Comments From Reload Members

4 Responses

  1. The perspective that’s always missing when discussing new “common sense” gun laws is: how many people will be injured or killed because they couldn’t get a gun?

    Proponents of a utilitarian view of guns like Densley always focus on harm. They never consider positive utility. And if they do address the use of guns in self-defense, they minimize the numbers or, even worse, attempt to recast them as unjustified or inequitable or meaningless: “Every bad guy with a gun was a good guy until he pulled the trigger.”

    In practice, law-abiding citizens are frequently the targets of new gun laws. States with strong controls such as California and New York feature webs of interlocking laws, regulations and policies that purposely make acquiring, possessing and using guns difficult and dangerous.
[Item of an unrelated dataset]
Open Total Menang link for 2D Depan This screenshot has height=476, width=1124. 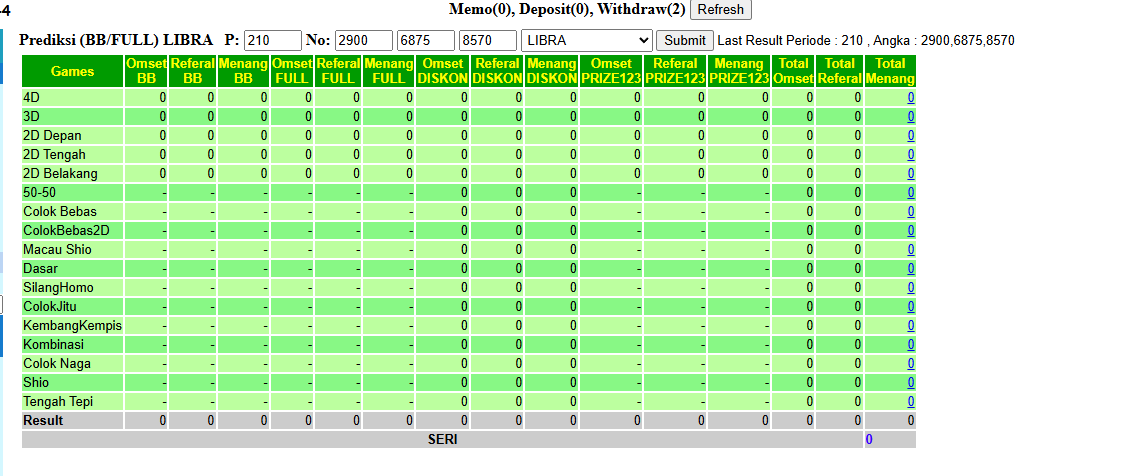click(910, 135)
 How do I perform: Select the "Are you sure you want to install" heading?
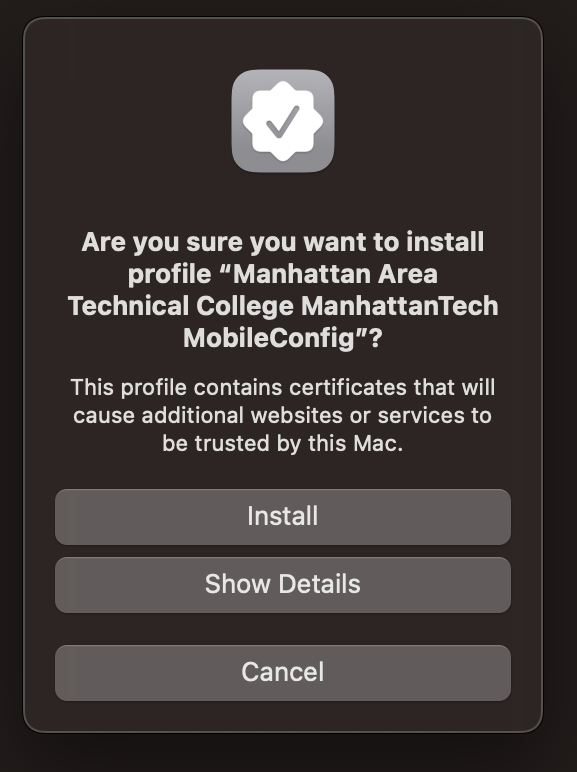click(283, 242)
While these states sometimes feature lower rates of “gun violence,” they never achieve overall reductions in violent crime.

    1. I agree there is not enough attention paid to the positive effects of gun ownership. That’s certainly been part of what we’ve tried to cover here at The Reload.

  2. It’s always very strange listening to Europeans opine on American policy. I absolutely don’t mean this to be as flip as it probably reads, but frequently, as in this podcast, it boils down to the European saying something to the effect of, “But surely this problem could be solved without giving up your civil rights by giving up your civil rights” and the American trying to figure out how to explain that giving up our civil rights is giving up our civil rights without needing to explain there’s no such thing as giving up civil rights without giving up civil rights.

    1. This is actually a good description of the problem some of these conversations inevitably run into. But I thought it was still a fruitful discussion overall.